Let's say I have a StaticPartitionsDefinition which is partitioned by custom identifier. I would love to attach FreshnessPolicy to asset that implements that partition definition, so I can define how late partitions can be based on some upstream materialisations.

Here's some pseudo code:

def custom_static_partition():
    return StaticPartitionDefinition(array_of_ids)

@asset(partition_def=custom_static_partition(), ins={"dep_asset": AssetIn("dep_asset")})
def some_asset(dep_asset):
    ...
    return pd.DataFrame(some_data)

reconciliation_sensor = build_asset_reconciliation_sensor(
    asset_selection=AssetSelection.all(),
    name="some_sensor",
    minimum_interval_seconds=# whatever, let's say half a year, I want run it not so often.
    default_status=DefaultSensorStatus.RUNNING,
)

my_definitions = Definitions(
assets = [some_asset],
sensors = [reconciliation_sensor])

My ultimate goal is to get rid of schedules completely and use build_asset_reconciliation_sensor to manage my partition state.
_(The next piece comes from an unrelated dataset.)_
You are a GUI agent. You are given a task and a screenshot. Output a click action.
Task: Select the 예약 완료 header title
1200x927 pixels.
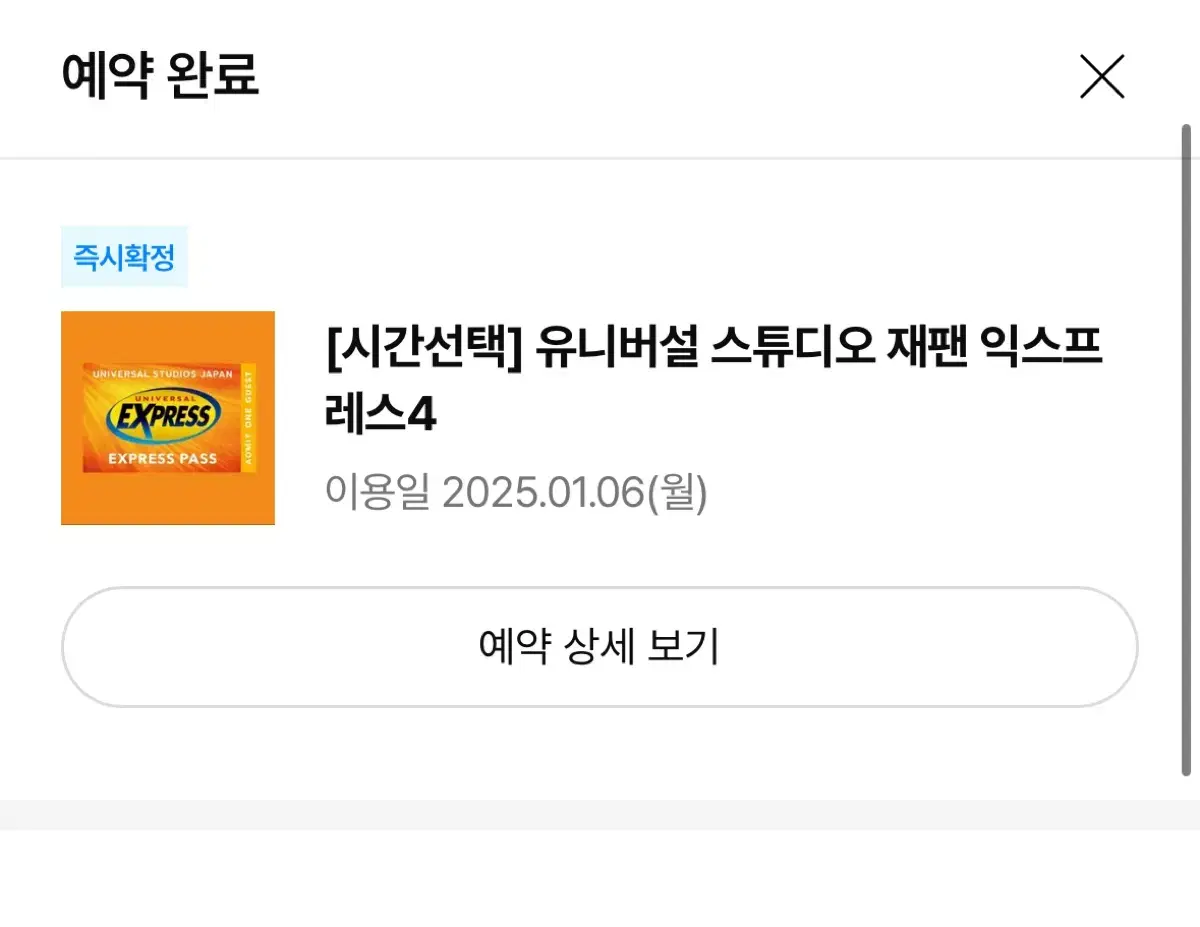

In that specific case, I am more interested in FreshnessPolicy for all partitions of some_asset, rather than for a given partition. Let's say there are some new materialisation in dep_asset and I want it to trigger materialisation of some_asset partitions only if the minimum_interval_seconds is met. In the other words, some_assets should be run less frequently and I want to have a control on that. To give you a brief use case, let's say some_assets partitions execute API call to some external API to get historical data so we don't want to run it frequently and on each materialisation of dep_asset. Currently, I am not able to attach FreshnessPolicy for StaticPartitionDefinition and if there is a new materialisation of dep_asset, all partitions of some_asset are rerun. If there is a better way to achieve that, please let me know.

Anyway, @OwenKephart the solution you propose also aligns with some use cases I can think of in my pipeline. I just wanted to add a broader context.

aksestok commented 7 months ago

This missing feature is currently blocking us from fully embracing auto-materialization and freshness policies. It's annoying to have to implement custom asset sensors for multi-partitioned assets when there already is a great API in place!